Não estou sugerindo que reinstituamos as penalidades da lei do Antigo Testamento, mas embora toda a Bíblia trate o adultério com severidade, ela nunca aponta o dedo ao cônjuge traído. Tanto Deus como o profeta Oséias experimentaram o abandono, mas ninguém os condenaria como culpados.

(Meu foco aqui tem sido a justiça para os pecadores, o que não deveria ser uma questão controversa. Os cristãos que crêem na Bíblia também podem querer considerar a restauração de pecadores arrependidos e que oferecem restituição. No entanto, o tratamento evangélico dos inocentes traídos me leva a evite assuntos como arrependimento e perdão para os culpados. Talvez quando se trata de divórcio, alguns evangélicos não estejam preparados para doutrinas cristãs tão avançadas como a suficiência da expiação de Jesus.)

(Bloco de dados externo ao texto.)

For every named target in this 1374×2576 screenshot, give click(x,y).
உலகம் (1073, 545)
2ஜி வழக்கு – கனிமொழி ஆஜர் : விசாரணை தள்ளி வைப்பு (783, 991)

Os evangélicos orientados para a justiça têm abordado muitas questões de justiça na sociedade e algumas na igreja. No entanto, uma área em que temos estado em silêncio tem sido o tratamento dado pela Igreja às partes traídas no divórcio. Este silêncio tem sido especialmente ensurdecedor na medida em que a principal esfera de discriminação tem sido a igreja – e a discriminação da igreja tem incluído os segmentos evangélicos da igreja que se autodenominam orientados para a justiça. Na verdade, alguns podem explorar os nossos protestos para justificar o pecado – assim como podem distorcer qualquer coisa disponível para racionalizar o seu comportamento. Mas o tratamento injusto daqueles que foram injustiçados também é pecado, assim como ignorar esse tratamento injusto. Ignorar a opressão, mesmo quando ocorre dentro da igreja, não deveria caracterizar os evangélicos orientados para a justiça.

Voltando à nossa Escritura inicial, pode-se perguntar se o nosso silêncio reflete genuinamente como Jesus reagiria ao divórcio, ou se o distorce seriamente. Se Jesus quisesse proteger as pessoas contra o abandono, em vez de punir aqueles que foram traídos contra a sua vontade, precisamos de fazer um trabalho melhor ao representar o seu coração e mente às pessoas quebrantadas.